BY THIS TIME next spring, Mike Galetta will be winding down his first season as a baseball assistant at Haverford College.
Or maybe not. Perhaps the Fords will just be starting a run to a Division III national title.
Hey, the free advice now being dispensed by Galetta is proving to be pretty darn effective.
Say hello to Matt Galetta. He's a 5-8, 165-pound senior lefthander at Haverford School, and Mike, the Daily News City Player of the Year in 2007, is his brother.
Though Mike's main strength was hitting, he also slapped together some quality pitching performances, as a fireballing righthander, and a couple of weeks back, he figured his bro might appreciate hearing a tidbit or three. After all, Matt had been struggling.
"I always have total belief in everything he tells me," Matt said. "If he says it, it's true. He hasn't let me down yet."
Friday, using his new approach, Matt pitched a four-hitter with no walks and seven strikeouts as these Fords (yup, same nickname) quelled visiting Springside Chestnut Hill Academy, 6-0, in the Inter-Ac League.
Pretty good, right?
Wait. Wanna take a trip to Pales-in-Comparisonville?
Last Saturday, Galetta twirled a one-hitter in a full-boat (as in, seven innings), nonleague performance against Marple Newtown. The very first batter notched the hit, a skipping shot up the middle, then Galetta imposed his on-the-hill will.
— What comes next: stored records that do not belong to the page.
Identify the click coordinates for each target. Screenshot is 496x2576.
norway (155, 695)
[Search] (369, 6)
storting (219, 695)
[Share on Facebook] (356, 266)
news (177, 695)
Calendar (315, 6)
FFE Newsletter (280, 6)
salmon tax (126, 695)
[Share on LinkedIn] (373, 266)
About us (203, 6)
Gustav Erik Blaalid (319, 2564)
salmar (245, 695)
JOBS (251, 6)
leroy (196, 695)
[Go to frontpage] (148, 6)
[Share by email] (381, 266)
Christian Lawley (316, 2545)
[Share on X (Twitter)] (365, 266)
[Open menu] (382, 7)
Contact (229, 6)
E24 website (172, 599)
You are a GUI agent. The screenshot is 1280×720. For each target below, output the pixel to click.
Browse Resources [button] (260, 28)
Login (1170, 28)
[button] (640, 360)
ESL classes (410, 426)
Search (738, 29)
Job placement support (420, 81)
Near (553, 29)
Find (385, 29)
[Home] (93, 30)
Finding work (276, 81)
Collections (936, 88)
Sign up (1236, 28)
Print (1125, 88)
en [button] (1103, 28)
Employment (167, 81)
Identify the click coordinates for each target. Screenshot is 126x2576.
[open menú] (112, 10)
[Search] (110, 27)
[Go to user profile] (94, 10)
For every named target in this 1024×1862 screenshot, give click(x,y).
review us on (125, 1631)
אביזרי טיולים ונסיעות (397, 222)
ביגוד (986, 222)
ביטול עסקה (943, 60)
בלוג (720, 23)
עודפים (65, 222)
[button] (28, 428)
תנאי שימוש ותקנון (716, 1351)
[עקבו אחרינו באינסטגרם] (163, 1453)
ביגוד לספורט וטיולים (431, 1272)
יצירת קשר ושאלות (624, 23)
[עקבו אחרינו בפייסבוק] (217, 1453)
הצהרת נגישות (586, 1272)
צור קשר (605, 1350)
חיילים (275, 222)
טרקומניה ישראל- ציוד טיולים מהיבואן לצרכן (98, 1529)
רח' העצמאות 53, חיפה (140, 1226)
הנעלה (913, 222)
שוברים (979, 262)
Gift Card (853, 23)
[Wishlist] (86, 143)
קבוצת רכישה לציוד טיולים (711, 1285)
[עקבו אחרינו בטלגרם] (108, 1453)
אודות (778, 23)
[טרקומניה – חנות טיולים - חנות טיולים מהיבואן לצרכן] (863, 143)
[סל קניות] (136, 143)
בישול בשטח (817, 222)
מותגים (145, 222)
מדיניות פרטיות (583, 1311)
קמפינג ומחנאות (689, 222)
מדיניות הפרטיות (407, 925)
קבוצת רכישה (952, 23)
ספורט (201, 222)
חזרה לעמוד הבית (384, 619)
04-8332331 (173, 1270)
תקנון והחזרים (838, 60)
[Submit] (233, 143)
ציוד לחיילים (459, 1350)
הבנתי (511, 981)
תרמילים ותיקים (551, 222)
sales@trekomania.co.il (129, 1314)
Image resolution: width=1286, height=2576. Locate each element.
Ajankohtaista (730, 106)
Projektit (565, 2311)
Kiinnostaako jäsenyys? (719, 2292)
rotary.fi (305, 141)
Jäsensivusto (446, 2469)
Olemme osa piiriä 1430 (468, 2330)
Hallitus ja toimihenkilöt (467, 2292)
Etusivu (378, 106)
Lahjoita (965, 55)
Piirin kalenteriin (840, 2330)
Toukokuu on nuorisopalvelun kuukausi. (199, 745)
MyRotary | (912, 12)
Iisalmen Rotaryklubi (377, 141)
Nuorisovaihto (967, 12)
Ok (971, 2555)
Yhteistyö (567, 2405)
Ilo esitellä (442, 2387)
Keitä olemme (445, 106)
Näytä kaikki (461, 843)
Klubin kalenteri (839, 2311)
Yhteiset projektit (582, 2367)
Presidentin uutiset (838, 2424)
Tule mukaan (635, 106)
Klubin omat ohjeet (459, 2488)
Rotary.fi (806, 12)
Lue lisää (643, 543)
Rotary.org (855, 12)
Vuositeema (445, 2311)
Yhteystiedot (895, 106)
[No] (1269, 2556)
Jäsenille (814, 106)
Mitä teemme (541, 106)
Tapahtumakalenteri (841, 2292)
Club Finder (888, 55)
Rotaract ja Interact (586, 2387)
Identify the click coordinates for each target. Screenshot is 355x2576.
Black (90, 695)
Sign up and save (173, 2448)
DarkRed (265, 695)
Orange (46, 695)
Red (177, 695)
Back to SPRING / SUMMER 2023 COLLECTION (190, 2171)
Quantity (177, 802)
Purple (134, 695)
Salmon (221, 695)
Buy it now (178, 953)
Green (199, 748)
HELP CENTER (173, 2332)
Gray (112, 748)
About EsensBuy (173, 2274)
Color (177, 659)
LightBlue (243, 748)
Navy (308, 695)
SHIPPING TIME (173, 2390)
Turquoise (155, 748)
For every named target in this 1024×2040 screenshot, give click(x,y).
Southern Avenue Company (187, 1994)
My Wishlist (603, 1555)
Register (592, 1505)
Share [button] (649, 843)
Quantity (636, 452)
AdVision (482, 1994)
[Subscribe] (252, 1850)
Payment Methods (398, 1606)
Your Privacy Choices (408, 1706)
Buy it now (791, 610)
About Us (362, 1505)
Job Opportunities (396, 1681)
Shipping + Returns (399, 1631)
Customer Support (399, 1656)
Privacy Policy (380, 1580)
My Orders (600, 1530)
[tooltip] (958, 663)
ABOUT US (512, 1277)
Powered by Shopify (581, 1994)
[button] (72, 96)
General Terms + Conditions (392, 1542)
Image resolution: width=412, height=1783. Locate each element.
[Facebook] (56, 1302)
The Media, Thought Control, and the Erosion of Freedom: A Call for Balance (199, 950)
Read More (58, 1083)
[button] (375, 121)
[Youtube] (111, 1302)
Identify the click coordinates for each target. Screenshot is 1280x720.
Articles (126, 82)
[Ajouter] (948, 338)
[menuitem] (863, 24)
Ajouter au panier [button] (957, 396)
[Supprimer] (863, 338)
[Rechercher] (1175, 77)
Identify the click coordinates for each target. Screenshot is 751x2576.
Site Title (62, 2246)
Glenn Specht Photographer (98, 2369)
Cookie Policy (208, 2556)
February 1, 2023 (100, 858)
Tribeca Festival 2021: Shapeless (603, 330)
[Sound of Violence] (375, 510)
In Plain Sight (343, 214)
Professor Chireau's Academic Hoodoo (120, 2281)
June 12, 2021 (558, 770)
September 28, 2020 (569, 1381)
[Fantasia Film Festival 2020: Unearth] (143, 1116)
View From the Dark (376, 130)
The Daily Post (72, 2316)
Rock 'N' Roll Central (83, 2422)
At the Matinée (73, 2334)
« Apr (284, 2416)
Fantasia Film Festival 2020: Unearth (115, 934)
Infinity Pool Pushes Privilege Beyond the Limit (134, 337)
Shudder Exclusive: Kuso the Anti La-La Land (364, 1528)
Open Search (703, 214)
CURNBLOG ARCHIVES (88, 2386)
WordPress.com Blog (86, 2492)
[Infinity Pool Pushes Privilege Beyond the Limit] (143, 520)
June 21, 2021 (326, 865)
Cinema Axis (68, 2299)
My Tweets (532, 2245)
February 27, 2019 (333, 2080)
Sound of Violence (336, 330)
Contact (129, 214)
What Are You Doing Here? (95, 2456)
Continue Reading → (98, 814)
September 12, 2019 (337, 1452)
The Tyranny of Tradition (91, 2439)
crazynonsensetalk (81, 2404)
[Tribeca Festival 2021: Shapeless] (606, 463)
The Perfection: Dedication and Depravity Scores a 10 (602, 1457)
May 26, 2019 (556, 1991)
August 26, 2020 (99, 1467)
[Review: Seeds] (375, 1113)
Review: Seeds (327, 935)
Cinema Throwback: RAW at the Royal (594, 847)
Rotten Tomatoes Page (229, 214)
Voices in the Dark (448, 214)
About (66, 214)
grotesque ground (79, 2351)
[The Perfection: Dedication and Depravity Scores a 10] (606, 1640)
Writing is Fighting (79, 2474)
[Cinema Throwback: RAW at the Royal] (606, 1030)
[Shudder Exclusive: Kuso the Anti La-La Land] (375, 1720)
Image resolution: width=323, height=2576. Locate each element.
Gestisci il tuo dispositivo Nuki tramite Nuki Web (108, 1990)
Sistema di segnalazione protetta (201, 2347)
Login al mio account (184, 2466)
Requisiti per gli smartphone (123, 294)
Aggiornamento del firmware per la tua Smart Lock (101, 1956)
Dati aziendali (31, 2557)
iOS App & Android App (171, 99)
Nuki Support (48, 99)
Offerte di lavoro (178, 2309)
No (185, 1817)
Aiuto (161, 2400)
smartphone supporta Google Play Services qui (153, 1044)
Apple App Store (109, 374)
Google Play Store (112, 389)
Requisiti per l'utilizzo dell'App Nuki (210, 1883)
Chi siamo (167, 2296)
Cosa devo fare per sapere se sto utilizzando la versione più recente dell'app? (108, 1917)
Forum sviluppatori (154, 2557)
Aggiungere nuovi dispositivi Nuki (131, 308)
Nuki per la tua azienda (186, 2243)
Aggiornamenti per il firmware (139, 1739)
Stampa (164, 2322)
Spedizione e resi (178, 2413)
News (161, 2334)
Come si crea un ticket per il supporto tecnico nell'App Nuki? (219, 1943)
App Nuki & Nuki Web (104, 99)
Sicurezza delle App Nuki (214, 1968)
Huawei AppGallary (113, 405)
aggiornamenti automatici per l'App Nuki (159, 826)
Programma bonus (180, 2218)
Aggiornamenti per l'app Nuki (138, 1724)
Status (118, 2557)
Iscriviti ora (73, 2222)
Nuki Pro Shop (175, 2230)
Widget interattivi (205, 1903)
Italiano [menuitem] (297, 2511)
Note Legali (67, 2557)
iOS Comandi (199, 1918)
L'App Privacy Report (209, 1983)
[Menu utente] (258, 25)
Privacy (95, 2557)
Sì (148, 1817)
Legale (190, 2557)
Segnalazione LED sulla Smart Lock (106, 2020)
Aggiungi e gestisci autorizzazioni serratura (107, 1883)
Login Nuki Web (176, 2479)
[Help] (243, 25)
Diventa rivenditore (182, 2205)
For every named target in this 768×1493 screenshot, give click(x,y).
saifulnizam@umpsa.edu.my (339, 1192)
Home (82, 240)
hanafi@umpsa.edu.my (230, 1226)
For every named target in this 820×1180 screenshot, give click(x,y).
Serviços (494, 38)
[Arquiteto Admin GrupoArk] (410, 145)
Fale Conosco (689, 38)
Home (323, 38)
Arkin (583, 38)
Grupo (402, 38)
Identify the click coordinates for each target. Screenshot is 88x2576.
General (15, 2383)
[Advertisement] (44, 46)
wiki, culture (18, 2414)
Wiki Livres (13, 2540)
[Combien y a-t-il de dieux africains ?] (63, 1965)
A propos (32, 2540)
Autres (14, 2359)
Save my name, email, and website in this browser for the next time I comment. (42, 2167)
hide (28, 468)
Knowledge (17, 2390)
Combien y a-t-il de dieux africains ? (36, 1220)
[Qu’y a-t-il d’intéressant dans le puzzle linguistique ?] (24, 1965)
Wow, what did Mike tell Matt? Do your pitching from 55 feet and hope the umpires don't notice?
"Mike said to focus on reaching out more," Matt said, referring to the end of his delivery. "That gives me more movement on my fastball. I'm no longer trying to blow guys away. So far, it seems to be more effective.
"Today, I pitched a little backward. I started off with more curveballs until they proved they could hit them. The more I got ahead in the count, I could really mix things up and fool with them. My fastball was jumping around."
Galetta recorded five of his whiffs in the first three frames, which wound up being perfect. Though hints of extra nervousness had not set in . . .
"I was a little bit aware of it," he said. " Pat Valentine threw a no-hitter last week, and lately we've been doing a much better job of shutting teams down. That made me more aware of what was going on, but it's not like is my goal when I go out there."
Zach Jancarski opened the fourth with a scalding double down the leftfield line, and later stole third. He stayed there, however, as Galetta notched a popup, whiff and flyout to center.
SCH's other hits were singles - by A.J. LaBella in the fifth, Jancarski in the sixth and Matt Rowland in the seventh. Those last two guys were erased in doubleplays, and the second one - executed with perfect crispness by second baseman Kevin McGowan and shortstop Chris Sukonik - ended the ballgame.
"We had some fielding problems earlier this season," Galetta said. "Lately, everything has come together. Great job by those guys."
The Blue Devils' starter was senior righty Michael Hayes, who also is the school's quarterback. He yielded seven hits (three of the infield variety) and four runs (two earned) before yielding to Tim Menninger.
McGowan, Sukonik and Drew Field managed two hits apiece for HS, while McGowan collected two RBI.
Mike Galetta completed his college career, which had begun at Saint Joseph's, in 2011 at Haverford College. The Fords set a school record for wins, with 32, and Mike rapped 17 doubles, the most in the program's history.
His playing days are over, however, and he finds himself in the corporate world, while trying to earn a master's degree. Matt, meanwhile, will major in some branch of chemistry.
HS and HC are no more than a booming homer apart on Lancaster Avenue.
"Yeah, at first," Matt said, "I wanted to go as far away as possible. But now I'll be right over there. It's my best move.
"I wish I could have played on the same teams as Mike, but as we've gotten older, he has really become a mentor. He's going to be an awesome coach."
How does he fare as a good-luck charm?
"Well, he wasn't here today and he wasn't there last Saturday," Matt said, smiling. "All the games he goes to, I struggle."